New construction across the wider Myrtle Beach market carries roughly 2.8 months of supply as of early 2026, while the resale condo market has swung the other way, sitting on close to 143 days to sell with a median that dropped 12.2% year over year in Q1. In a split market like that, builders hold the pricing lever, not sellers.
They are pulling it. Around the Grand Strand right now, builder incentive packages routinely include rate buydowns, 2-1 structures, closing cost credits, and fixed-rate programs advertised as low as 3.8% through builder-affiliated lenders. Toll Brothers, Lennar, and Dream Finders each run some version of this menu, and the effect at the closing table is a monthly payment that a resale seller across the street physically cannot match.
That is how a $928,000 Lennar Beach View home and a $799,995 Toll Brothers Cascadia home coexist with a softer neighborhood median. The list prices are not moving much. The economics of getting into them are.
The number to watch at Grande Dunes is not the median.
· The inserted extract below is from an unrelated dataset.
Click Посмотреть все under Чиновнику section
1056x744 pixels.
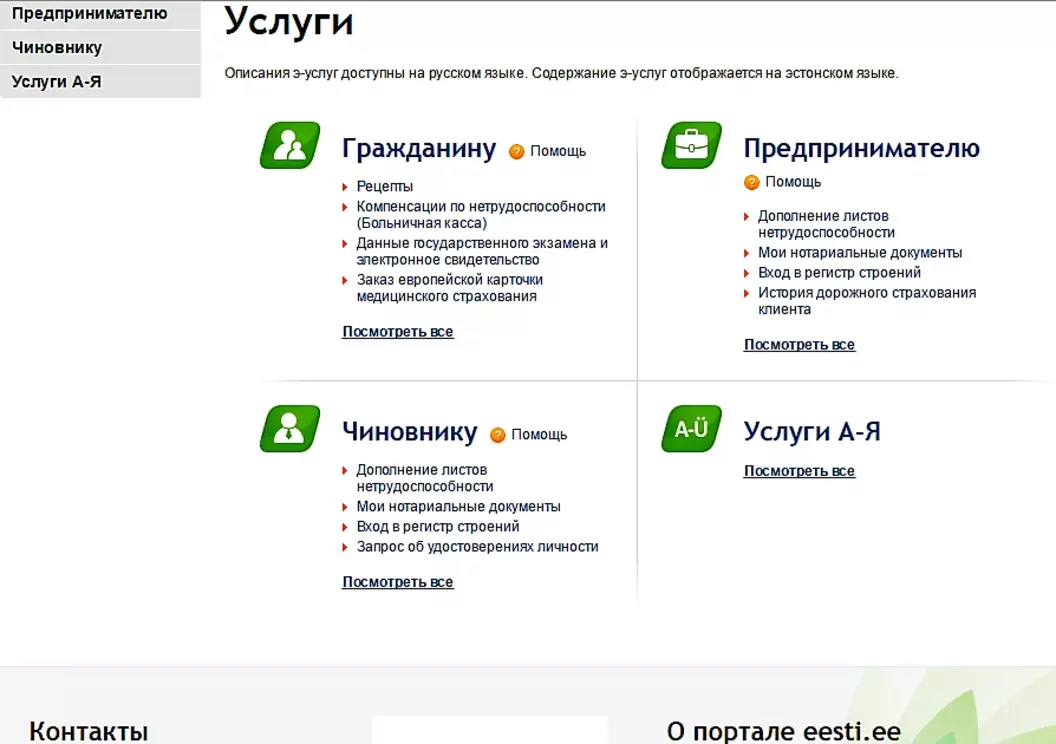tap(397, 582)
It is the count of remaining builder-controlled lots. When that count crosses a threshold, the incentive lever gets put away, and the last builder price becomes the first resale floor.
The Cape is the tell. It launched as a small, architecturally distinctive coastal enclave inside Grande Dunes and is now down to its final three homes. Custom sections do not run promotions. There is no rate buydown on the last three lots of a sold-out enclave. The pricing there is already behaving the way the rest of the community will behave in 2028, which is to say it is trading on scarcity, not on incentive.
Cascadia is a useful counterweight. Toll Brothers is placing 45 single-family residences directly off Grande Dunes Boulevard, nestled between the driving range, the clubhouse, and the 9th hole tee boxes of the Grande Dunes Resort Golf Club. Four floor plans, 1,924 to 2,288 square feet, first-floor primary suites, Oakmarsh at $799,995, Bluffbrook stepping up from there. That is a lot of house inside a gated resort course community for a starting number that is close to what resale is trading at in the wider zip code. It is priced this way because there are 45 units to move.
Here is the transaction-level friction worth naming. When a Grande Dunes buyer or their appraiser pulls comps in 2026, the set is heavily weighted toward builder closings that reflect incentive-heavy financing but paper-clean list prices. Two years from now, once Cascadia and Beach View have closed out and Marina Village has finished delivering, the appraiser's comp set becomes almost entirely resale. Resale comps reflect what individual sellers can actually hold, without a rate buydown behind them.
Practically, this means:
For a buyer who has decided Grande Dunes is the community, the mid-2026 window is unusual. It rewards a specific sequence:
Is Grande Dunes really finished after Marina Village? New construction is entering its final phases, per the community's ownership and the builders operating inside it. There will still be custom lots and infill for years, but the master-planned builder sections have a defined runway that Marina Village largely closes.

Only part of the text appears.